Top Ten Tuesday – Bookish Quotes on Grief and Loss

Today’s Topic: Book Quotes that Fit X Theme (Pick any theme you want, i.e., motivational quotes, romantic dialogues, hunger-inducing quotes, quotes that fill you with hope, quotes on defeating adversity, quotes that present strong emotions, healing, etc. and then select quotes from books that fit that theme.)

Hosted by: That Artsy Reader Girl

Last year, someone very near and dear to me passed away. It really hit me hard. Thanks to that loss, I now notice fictional statements on grief and loss whereas in the past, I kind of skimmed over them. It wasn’t something I really related to. Now I do. And I hope that this experience and the ability to relate to fictional character’s journeys of grief are making me a more understanding and compassionate person.

“Grief isn’t always a loss of any one person or thing. I think it’s the loss of who we might have become had life not taken an unexpected turn. That needs some time to work out.”

I’d compared love to a battle, but I’d learned now that grief was an ambush, lying in wait to attack when least expected.

Loneliness was not silent—it was loud and painful, like a whirring noise that crept up on you and wouldn’t leave you alone.

She also knew that if life was indeed a process of loss, then she had been gifted at the beginning with simply much more to lose: a precious family heritage, and the tremendous comforts of wealth.

To realize that just because I had been hurt in the past didn’t mean I was too fragile to risk hurt again. That it was worth it to feel deeply and fall deeply and lose myself in possibility.

Grief was like a shipwreck, surrounding you with a chaos of debris on unrelenting waves. Sometimes shards hit you square on, inflicting fresh pain as you worked tirelessly to tread water. Other times, bits floated by as a reminder of the beautiful vessel that once was. Eventually, the wreckage would settle in its resting place on the calm, dark ocean floor. It became unseen, but never forgotten and never really gone.

“That’s the thing about loss, dear. Those of us left on this side of heaven must redefine ourselves.
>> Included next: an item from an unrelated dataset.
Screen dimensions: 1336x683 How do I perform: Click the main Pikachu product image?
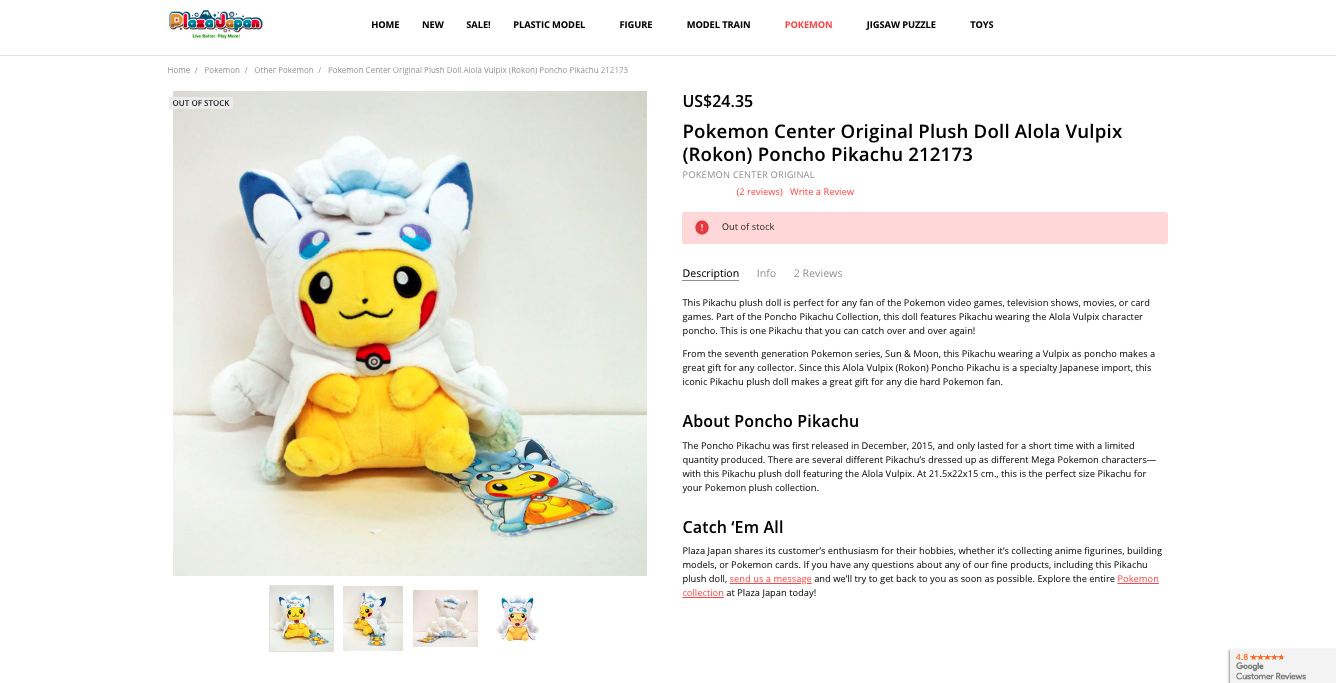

It’s the only hope we have of continuing to live in the here and now.” She reached out and patted Cora’s knee. “Otherwise, we end up doing something that only resembles living, in a version of  the past that doesn’t exist anymore.”

“All I know is, God is not absent in our pain. Nor is He indifferent to our questions.”

She’d seen it time and time again. Men needed to feel the rush of pain as a sacrifice to their survival while their mates lay buried in the mud. Survivor’s guilt.

“Trauma never disappears, Genevieve. The things we’ve experienced are always a part of us. When we’re stressed, old traumas like to rear their heads.”

“Some memorials . . . they’re living and breathing ones. People, walking around, carrying that other person with them until the day they die.”

“The pain. It’s worth it. The more you love, the more it hurts. But it’s worth it. It’s the only thing that is.”

“I don’t cry either; I can’t. I cared for Lucy, cared for Abigail, but grief is draining. I am hoarding my strength and my stamina for life, and I will not spend it on death.”

You can miss your family so much you have to look down to see your chest rise and fall, to confirm that it hasn’t been cut open and you’re not bleeding out and you’re still breathing.